PROBLEMS AND TASKS —
**a)** Name every country and city mentioned in the blog text about Denmark and Scotland.
**b)** Pick up the blog text about Denmark and Scotland right after its final sentence and keep writing it.

And what a pain that is turning out to be. Decaff is everywhere in the UK, has been for decades, Italy was the same when we were down there in the summer. Like me it is the taste they are after, not the drugs, but Denmark is a complete pain in the backside. Danish supermarkets are notoriously poorly stocked. It might be different in central Copenhagen, but where I live there are only two supermarkets that stock it (out of more than ten within 15 minutes drive) and each of those has a choice of one (over-priced) brand, when it is (occasionally) in stock. Worse still, cafés think you're insane if you even suggest it. I tried three different ones in Copenhagen airport on Wednesday and they just looked at me as if I'd asked if they happened to stock green and purple stripy hairless cats for human consumption.

I'm not missing that lull in the afternoon when I need a coffee, I'm no longer in need of a caffeine fix but I hope at some point Denmark will catch up with the notion that coffee without caffeine can be a nice addition to the menu too, and not some weird health food item you need to buy off the Internet for home consumption only.

Tuesday, September 15, 2020

Scotland feels odd

I was over in Scotland for four days - for the first time since February. So this was the first time I have been over to experience the effects of Covid and the run-up to what is increasingly likely to be a no-deal Brexit. I am not sure what I was expecting, but it was an interesting experience.

Simultaneously it looks like things are still completely normal and as if things are changing, ever so subtly.

I touched down in Edinburgh as all the cheap flights to Denmark leave from there. A 6-15pm arrival meant grabbing a bite to eat before jumping on the intercity coach, but I knew that would be fine as there is a large M&S Food at the arrivals gate and various other smaller shops... except it wasn't ok as they were all boarded up with signs saying the falling passenger numbers made it pointless to open at the moment. The rest of the shops were also closed. Finally we found the Costa was braving the pandemic so they rustled us up two toasties to go. On departure on Sunday, things were more open behind the departure gate, with about 50% of the shops open, but still I couldn't help but wonder how long Edinburgh airport (or presumably any other UK airport) will be able to weather the Covid storm without passengers. And even if the Covid threat goes away, passenger numbers are unlikely to reach previous norms with a falling pound, rising unemployment and the knock-on effects of the UK becoming a rogue, pariah state. And fewer flights and fewer airports will inevitably lead to the UK becoming even more isolated and insular than its current unrecognisable standpoint.

LISTED ENTRIES —
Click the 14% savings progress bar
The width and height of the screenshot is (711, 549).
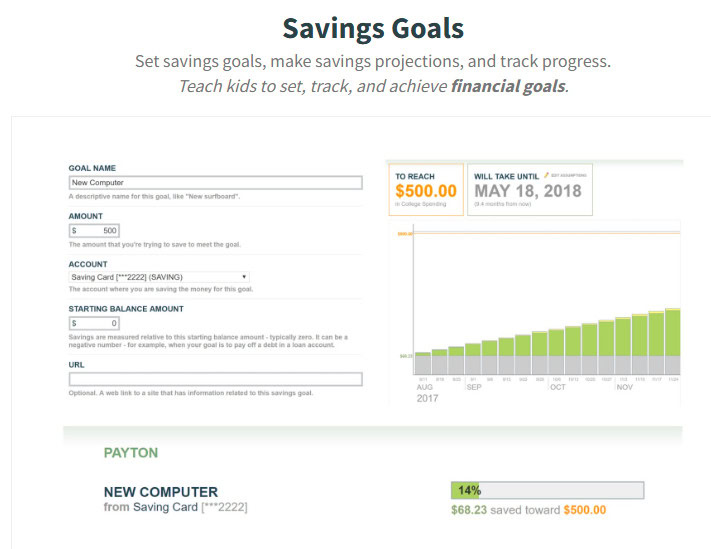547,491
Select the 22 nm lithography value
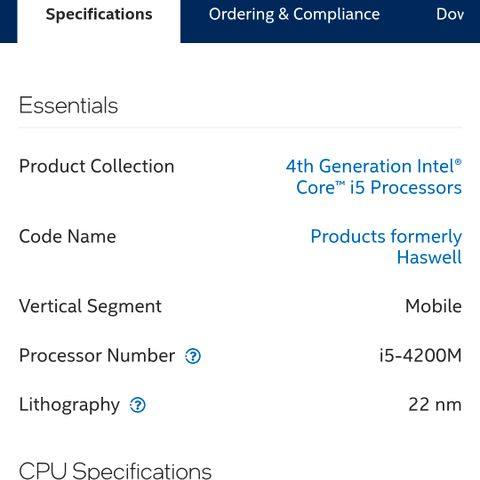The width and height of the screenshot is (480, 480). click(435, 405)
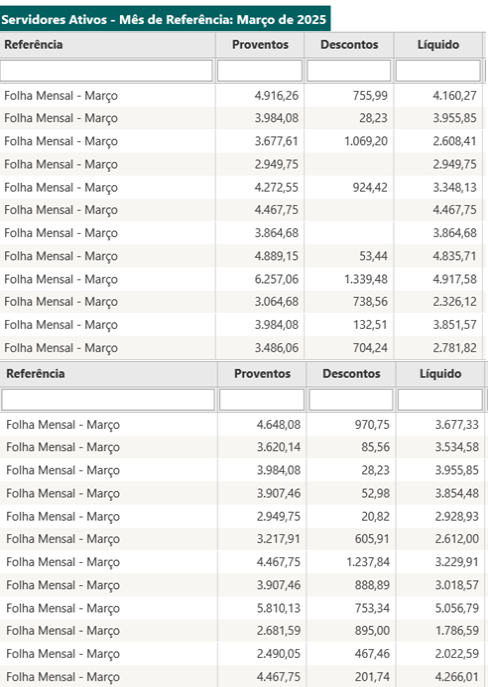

ANSWERS FOR THE EXERCISE —
**a)** UK, Italy, Denmark, Copenhagen, Scotland, Edinburgh

**b)**
So Charlotte and I jumped on the bus - this was newish experience as I almost always hire a car, but given one of the main reasons for my visit was to sell our old car, I didn't need two while I was in Glasgow. This was the second company that worried me. The coach had around 60 seats and shuttles between Glasgow Buchanan bus station and Edinburgh airport in both directions every half hour between around 4am and midnight. There were three people on to coach to Glasgow other than us two. On the way back on Sunday at 5pm there was one. And given the driver has to be in Edinburgh in case anyone wants to take the return leg, he must have to drive it through even if no one shows up for the outward one. I couldn't help but wonder how close this company must also be to liquidation.

Thomas and the kids couldn't come this time as it wasn't holiday season, so I had been given a list much longer than my arm of what they needed from back home. Some of the items were Scottish things they were missing like Scottish crumpets and potato scones. Of course, we make our own in Denmark, but they aren't the same. Other items were specific brands we haven't found here. Thomas likes an oil-based shower gel and the closest we have found here dries his skin out. He also had a medium-sized list of newly published political books that he would rather I picked up than he had to pay the postage on. Finally all the kids had asked for some clothes for school - general underwear and then some specifics.

Given the books were all fairly new, I figured I was best going to the largest bookshop I could find in Glasgow. However, only one of the books was in stock - the rest would have needed to have been ordered in and therefore would have arrived too late for me. I guess people are buying their books online even more than before so Waterstones is probably about to be another 'To Let' sign on the high street, and those signs have definitely increased since my last visit.

Thomas tends to wear M&S shirts to work. He asked me to get a few of the warmer cotton long-sleeved ones just like those I had bought for him last November when there had been four different designs. I tried Sauchiehall street and Silverburn but although there was a selection of maybe four or five different long-sleeved models, there were none of the warmer winter ones he's used to buying and no gap on the shelf to indicate they'd sold out. Maybe there was an issue with supply?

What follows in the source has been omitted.